In the next game it was the Port Arthur Nationals who went down to defeat in a 4-0 game with Bortuzzo once again playing an important role as the top hitter with three singles in four times at bat. Next up were the Fort William Americans, who dashed the Nats hope of sweeping the series with a 5-1 final forcing an extra game between the two Fort William representatives. This time it was the Nats who emerged victorious with a decisive 11-1 final with Bortuzzo being selected as the tournament’s MVP.
Donning the name the Thunder Bay South Nationals, the team took to the field as the hometown favourites for the Canadian Senior Little League championships, a three-team double knock-out format which included the Windsor South Canadians and Calgary Centennials.
Their first match-up was against the Windsor squad with a 5-2 victory for the Nats with what was described as flawless defensive play with the team taking advantage of five costly Windsor errors.
Thunder Bay was first on the board with Rob Sawicki and Gord Pearce putting up two unanswered runs in the second inning. Bortuzzo, who was described as the Nats nifty second baseman, added another run in the third, dropping a bunt with the throw sailing past first base allowing him to advance to second and going on to third on an infield out and coming home on a wild throw to third base.

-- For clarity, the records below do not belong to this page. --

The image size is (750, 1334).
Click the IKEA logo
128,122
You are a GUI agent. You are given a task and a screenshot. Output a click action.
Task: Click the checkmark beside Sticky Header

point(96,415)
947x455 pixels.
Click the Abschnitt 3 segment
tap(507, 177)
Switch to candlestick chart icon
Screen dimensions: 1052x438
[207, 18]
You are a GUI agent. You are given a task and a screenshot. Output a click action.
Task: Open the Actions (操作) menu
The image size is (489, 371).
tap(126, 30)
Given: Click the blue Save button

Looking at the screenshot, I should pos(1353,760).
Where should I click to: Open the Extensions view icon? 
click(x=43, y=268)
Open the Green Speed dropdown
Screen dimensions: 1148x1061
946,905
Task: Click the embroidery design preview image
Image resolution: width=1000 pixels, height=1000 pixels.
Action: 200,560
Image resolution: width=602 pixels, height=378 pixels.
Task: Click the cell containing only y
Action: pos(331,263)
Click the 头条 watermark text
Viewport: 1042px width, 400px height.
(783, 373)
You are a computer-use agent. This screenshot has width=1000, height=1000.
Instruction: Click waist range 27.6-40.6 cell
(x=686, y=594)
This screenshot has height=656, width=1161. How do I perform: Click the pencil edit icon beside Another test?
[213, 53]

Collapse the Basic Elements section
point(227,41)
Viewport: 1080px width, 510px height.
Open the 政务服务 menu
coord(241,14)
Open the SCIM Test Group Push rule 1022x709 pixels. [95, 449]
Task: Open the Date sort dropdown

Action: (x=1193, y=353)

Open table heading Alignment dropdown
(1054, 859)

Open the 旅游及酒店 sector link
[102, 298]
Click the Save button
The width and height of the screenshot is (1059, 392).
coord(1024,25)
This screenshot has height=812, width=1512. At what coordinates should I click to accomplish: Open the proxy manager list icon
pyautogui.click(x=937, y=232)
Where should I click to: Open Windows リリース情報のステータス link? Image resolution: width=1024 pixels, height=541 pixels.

Windsor finally made it onto the scoreboard with two runs in the fourth only to see the Nats add two more of their own in the sixth on some alert base-running by Henry and a home run by David Bazaluk.
With Calgary eliminated from the action, the final game came down to another Thunder Bay-Windsor match-up. Once again the Nationals proved supreme going on to shut-out their opponents 4-0.
Rob Sawicki and Bazaluk shared the pitching duties with Rick Vescio driving in three runs with a single and a double and scoring the fourth run on Bortuzzo’s single to claim the Canadian crown.
Earning the right to represent their country at the Little League World Series, the team travelled to Gary, Ind., for the round robin tournament that featured teams from Europe, the Far East, Latin America and the United States.
Blanked in their first game of the series 12-0 by the eventual tourney winners, the Far East team from Taiwan, they faced the European representative in their second game. Leading 1-0 after two innings, and adding for more in the fourth inning to move ahead 5-3 the West Germans answered with four of their own in the fifth to take a 7-5 lead and eventual win.
Although eliminated from the double knock-out event this team from Westfort could take pride in knowing that they represented their country and hometown with distinction during the summer of 1974 going all the way from the local to the world level.
The members of this national championship team included: David Bazaluk, Oscar Bortuzzo, Dave Dunn, Doug Henry, Allan Legros, Bill Oleksuk, David Osipenko, Gordon Pearce, Mike Pecchia, Rob Sawicki, John Sliskovic, Mike Trisch, Rick Vescio, Wayne Wilson, Larry Deswiage (coach) and Don Yurick (manager).
As it turned out Oscar passed along his skills on the baseball diamond to Robert, who played first base for the Westfort Internationals when they won the 2005 Canadian Senior Little League title.
They also did so in style, going 5-0 in round robin action and shutting out the East Nepean Eagles 8-0 to claim the national title to advance to the Senior Little League World Series held in Bangor, Maine.
Just like his dad, Robert was a standout on the field and at the plate during his baseball career. To make the circle even more complete, Robert’s coach in 2005 was Bill Oleksuk, a teammate of Oscar’s on that 1974 squad.
Until next time keep that sports history alive.
Diane Imrie is the executive director of the Northwestern Ontario Sports Hall of Fame.